-------- The input

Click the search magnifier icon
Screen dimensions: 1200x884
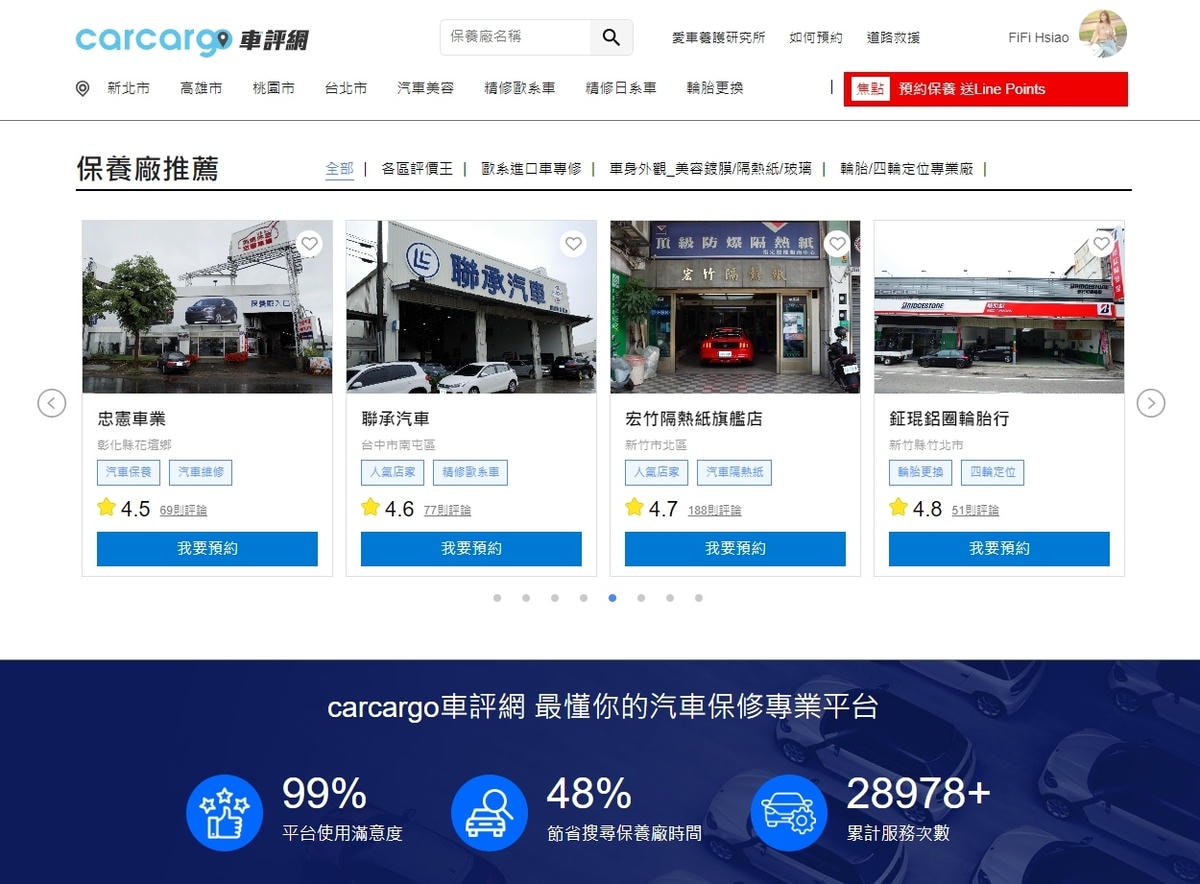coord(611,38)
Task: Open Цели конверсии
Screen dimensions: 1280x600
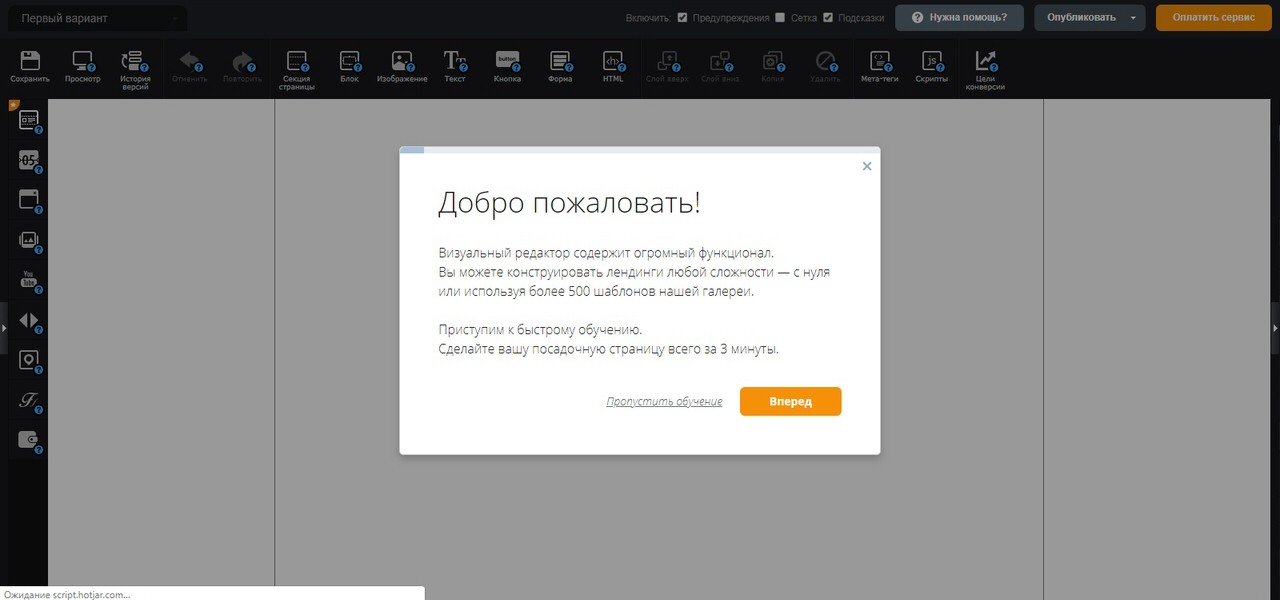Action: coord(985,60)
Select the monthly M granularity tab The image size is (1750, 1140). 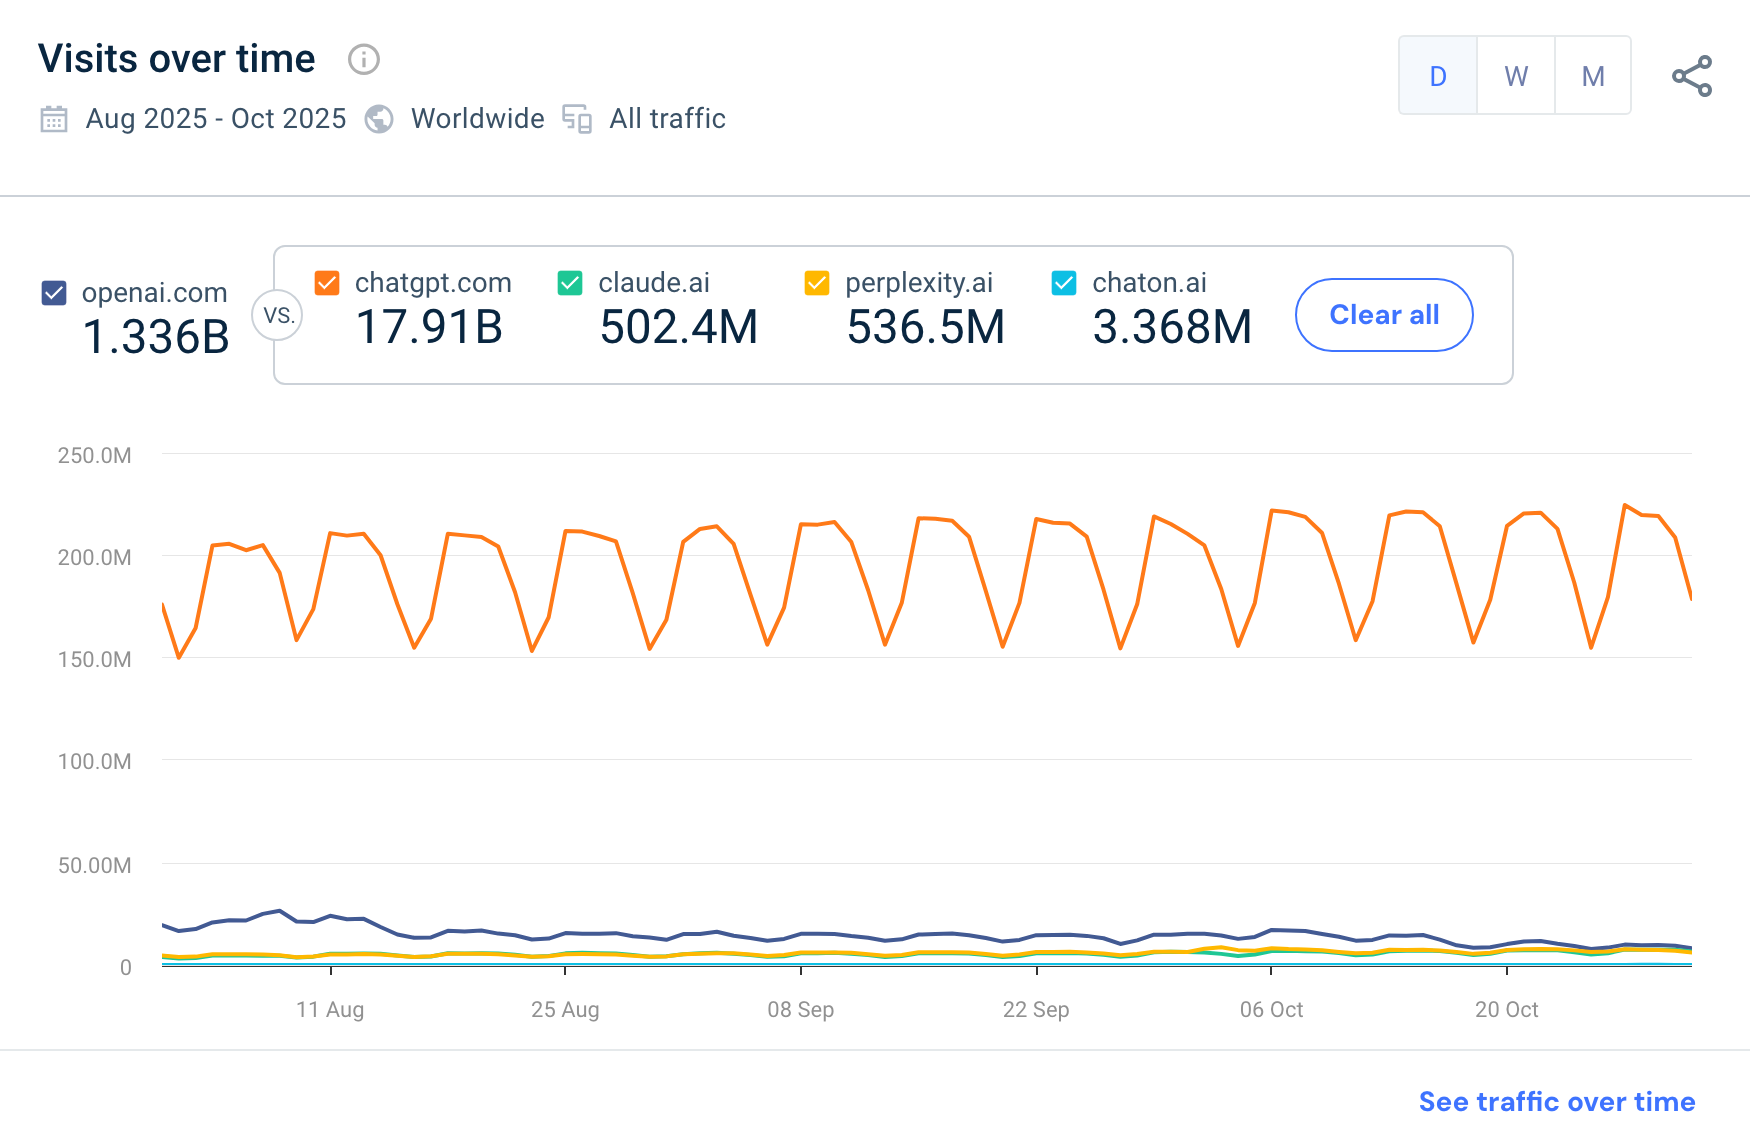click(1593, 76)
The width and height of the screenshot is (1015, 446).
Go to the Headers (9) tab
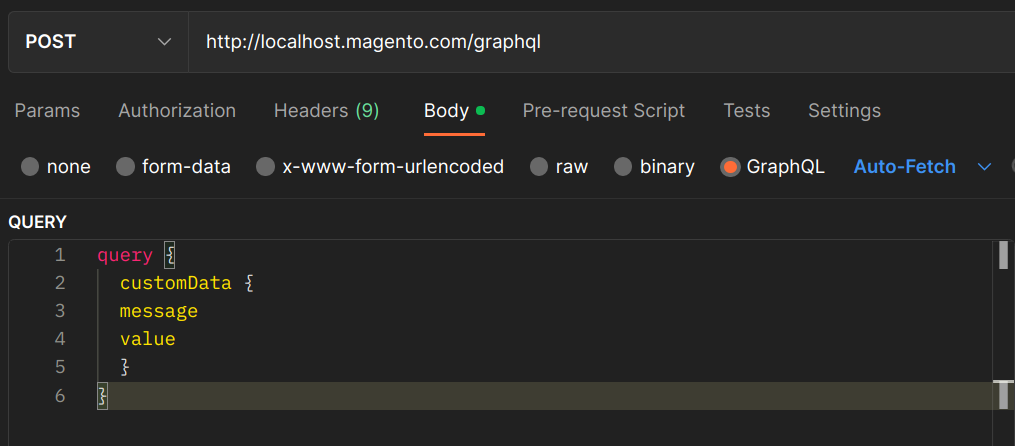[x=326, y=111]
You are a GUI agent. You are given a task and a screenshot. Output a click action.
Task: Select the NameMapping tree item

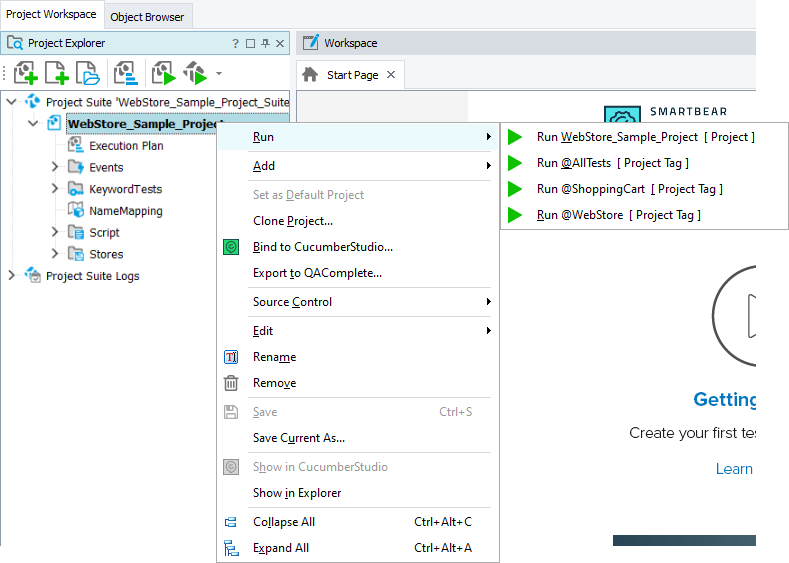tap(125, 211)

----------------

Task directions
Please set down, word for word, the lines starting at the line that holds "The width and" and running to the end of the listing, with no pictures.

Written reply
The width and height of the screenshot is (1015, 446).
Go to the Headers (9) tab
[x=326, y=111]
You are a GUI agent. You are given a task and a screenshot. Output a click action.
Task: Select the NameMapping tree item

tap(125, 211)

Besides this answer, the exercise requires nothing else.